StateLensFS is a read-only, userspace filesystem that exposes live system and runtime state as files.
It is designed to feel like /proc or /sys, but implemented entirely in userspace using FUSE.
Consumers interact with it using standard filesystem tools (cat, ls, grep) — no agents, no RPC, no SDKs.
StateLensFS is intended for control-plane introspection, not high-frequency data paths.
Modern systems often expose runtime state via:
- HTTP APIs
- agents
- metrics endpoints
- bespoke libraries
StateLensFS explores a different approach:
What if runtime state was just files?
By mapping live system information into a filesystem:
- shell scripts can reason about state naturally
- schedulers and supervisors avoid tight coupling
- observability becomes composable
- tooling stays Unix-native
- Read-only filesystem
- Dynamic file contents (evaluated on read)
- Zero persistence
- Zero configuration
- Minimal dependencies
- Designed for:
- custom VMs
- embedded Linux
- runtime / platform systems
- schedulers and supervisors
/statelens
├── cpu
│ └── summary
├── mem
│ └── summary
└── net
├── interfaces
└── routes
$ cat /statelens/cpu/summary
18:42:31 up 3 days, 2 users, load average: 0.15, 0.09, 0.05
$ cat /statelens/mem/summary
total used free shared buff/cache available
Mem: 3.8G 512M 2.4G 12M 896M 3.1G
StateLensFS is structured into four layers:
mount/ → FUSE filesystem wiring
lens/ → directory and file semantics
state/ → collectors (system state providers)
vfs/ → generic filesystem primitives
- Collectors gather live data (e.g. uptime, free, ip)
- Lenses map collectors into directories and files
- Filesystem exposes everything via FUSE
This separation makes it easy to add new lenses without touching mount logic.
StateLensFS is a single static binary.
CGO_ENABLED=0 GOOS=linux GOARCH=amd64 \
go build -o statelensfs
Note: StateLensFS requires FUSE (fuse3) to be available on the host system.
sudo mkdir -p /mnt/statelens
sudo ./statelensfs /mnt/statelens
Then in another shell:
ls /mnt/statelens
cat /mnt/statelens/cpu/summary
StateLensFS is designed to be mounted at boot, similar to /proc.
mkdir -p /statelens
/sbin/statelensfs /statelens &
Once mounted, the filesystem is immediately available to all processes.

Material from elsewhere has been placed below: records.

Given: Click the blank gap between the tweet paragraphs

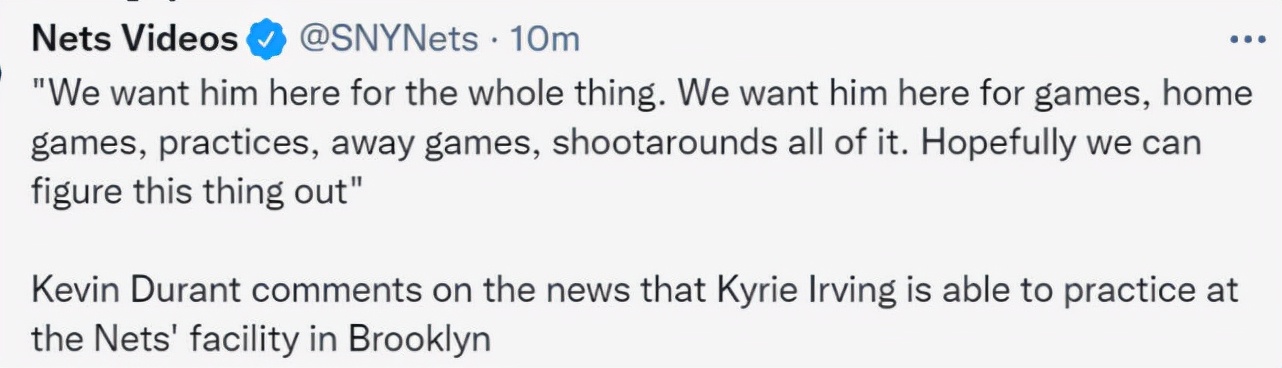Looking at the screenshot, I should [x=640, y=242].
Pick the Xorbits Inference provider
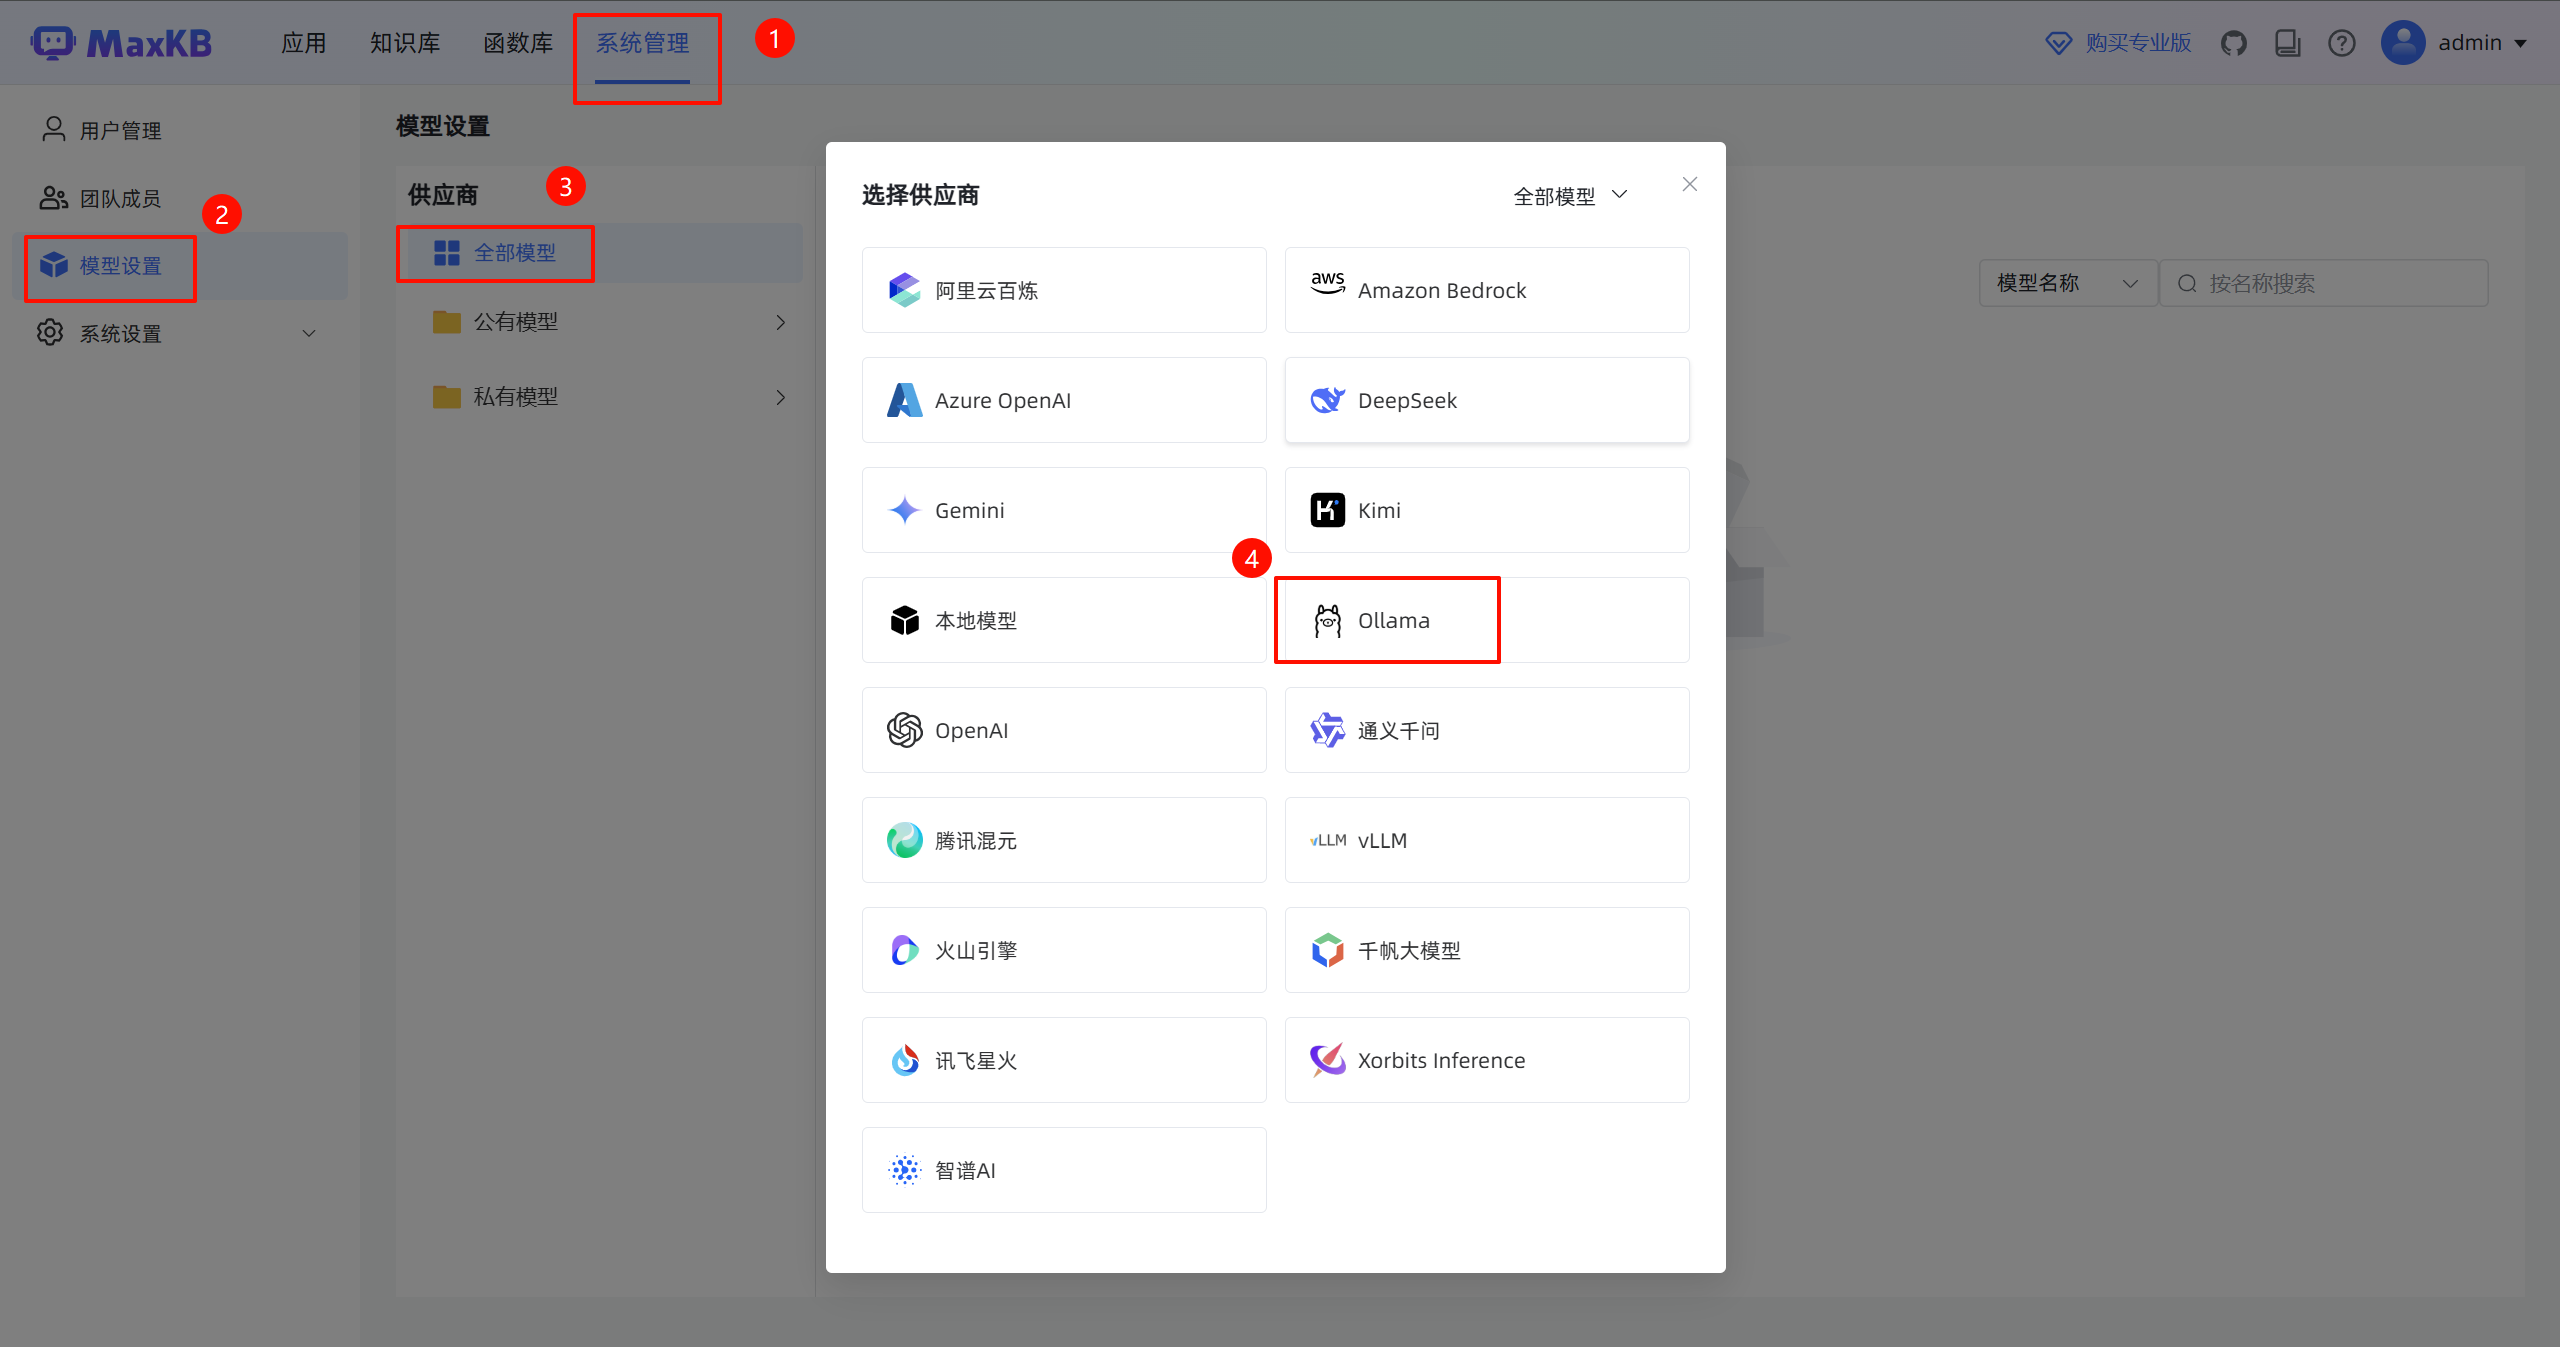 click(x=1486, y=1060)
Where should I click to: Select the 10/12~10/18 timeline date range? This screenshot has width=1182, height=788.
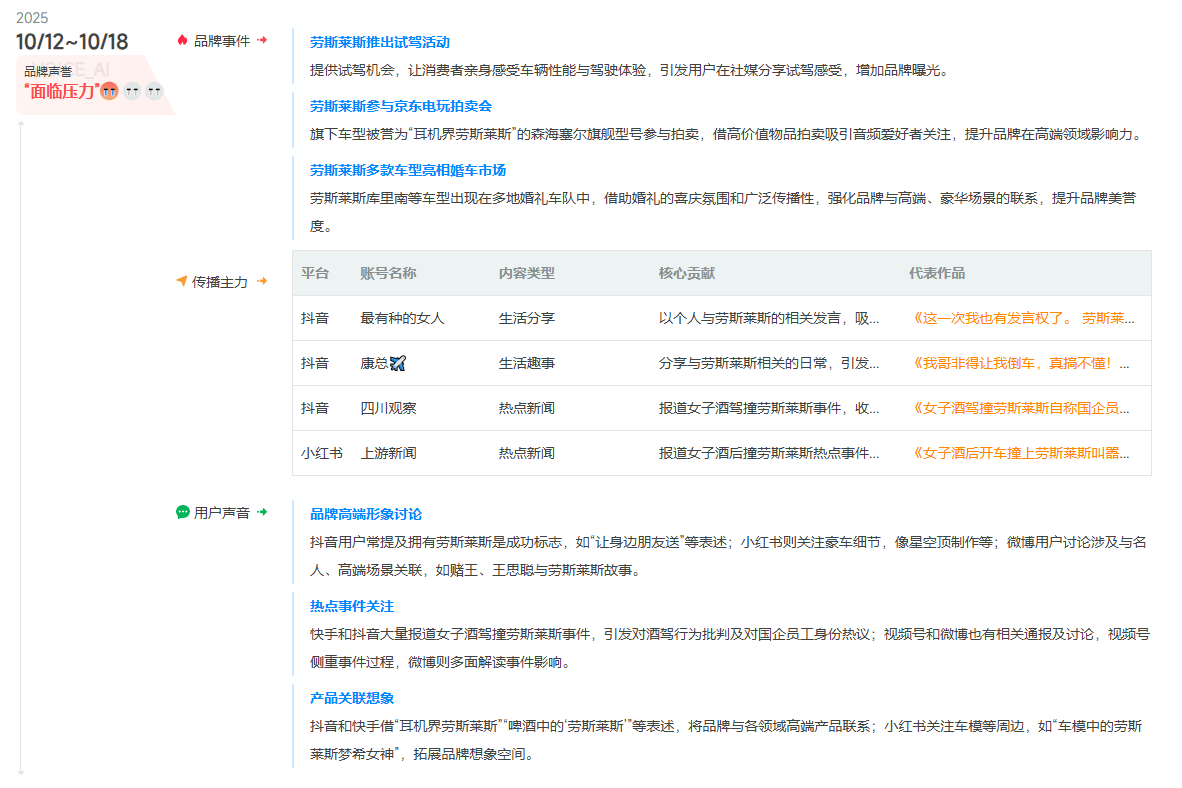coord(72,42)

- Runtime introspection for schedulers
- Embedded system state exposure
- Lightweight observability without agents
- Shell-driven automation
- Platform debugging surfaces
Adding a new lens typically involves:
- Writing a collector in state/
- Mapping it to files in lens/
- Wiring it into the root directory
No persistence or schema required.
StateLensFS is intentionally minimal.
It focuses on:
- correctness
- clear filesystem semantics
- composable, Unix-friendly interfaces
The project favors simplicity and debuggability over feature breadth. New lenses and interfaces may evolve as use cases emerge.